In 2003, Cunningham’s company wound up its 50th anniversary season with the world premiere of “Split Sides” at the Brooklyn Academy of Music. In classic Cunningham fashion, the order of the music and other elements of the performance was determined by rolling the dice.
“In coming to a new piece, I still try to find ways to use chance,” he told The Associated Press in 1986. “It is to try to open my eyes to something I don’t know about rather than me simply repeating something that I already have dealt with.”
The acclaimed choreographer Paul Taylor made his dance debut with Cunningham’s company in the 1950s before becoming a star with Graham and founding his own troupe.
In his 1987 memoir, “Private Domain,” Taylor recalled how Cunningham’s style was challenging to learn, with intricate footwork and “coordinations that were tricky in the way that simultaneous head patting and stomach rubbing is. … Although genial and gentlemanly, it was easy to see that (Cunningham) was a private person.”
Merce (pronounced Murss) Cunningham was born in Centralia, Wash., the son of a lawyer. He studied tap and ballroom dancing as a child, then attended the Cornish School, an arts school, in Seattle after high school.
In a 1999 Public Broadcasting Service interview, he recalled that he wanted to be an actor and took dance just to help him act better.
The school director was making out his schedule, and “she said, ‘Well, of course, you will do the modern dance.’ And I didn’t know one from the other. So I said, ‘All right.’ … It’s chance. And in the end, I think for me it was very good chance.”
He met Cage in 1938, and the composer became his longtime companion as well as frequent collaborator.
The following year, he met Graham at a summer dance session at Mills College. She invited him to join her company, and created many leading roles for him.
He recalled his time with Graham in a 1996 interview with the Seattle Post-Intelligencer: “She was beautiful to see. Her presence in the theater was so incredible. … She wasn’t just playing to the audience but to other people on stage.
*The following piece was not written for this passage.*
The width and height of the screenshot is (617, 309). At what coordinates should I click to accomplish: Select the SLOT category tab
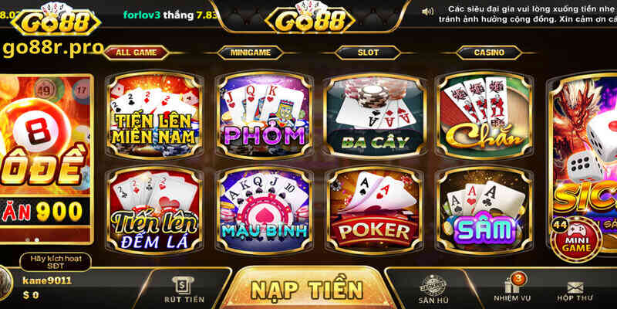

She was powerful.”
He recalled it wasn’t easy supporting himself as a beginning dancer in New York, but “somehow you managed. You just did it because you wanted to do it. You were doing something that interested you.”
He left the company in 1945 to begin his turn from psychological dances toward “pure movement.”
The Cunningham foundation said funeral arrangements were incomplete.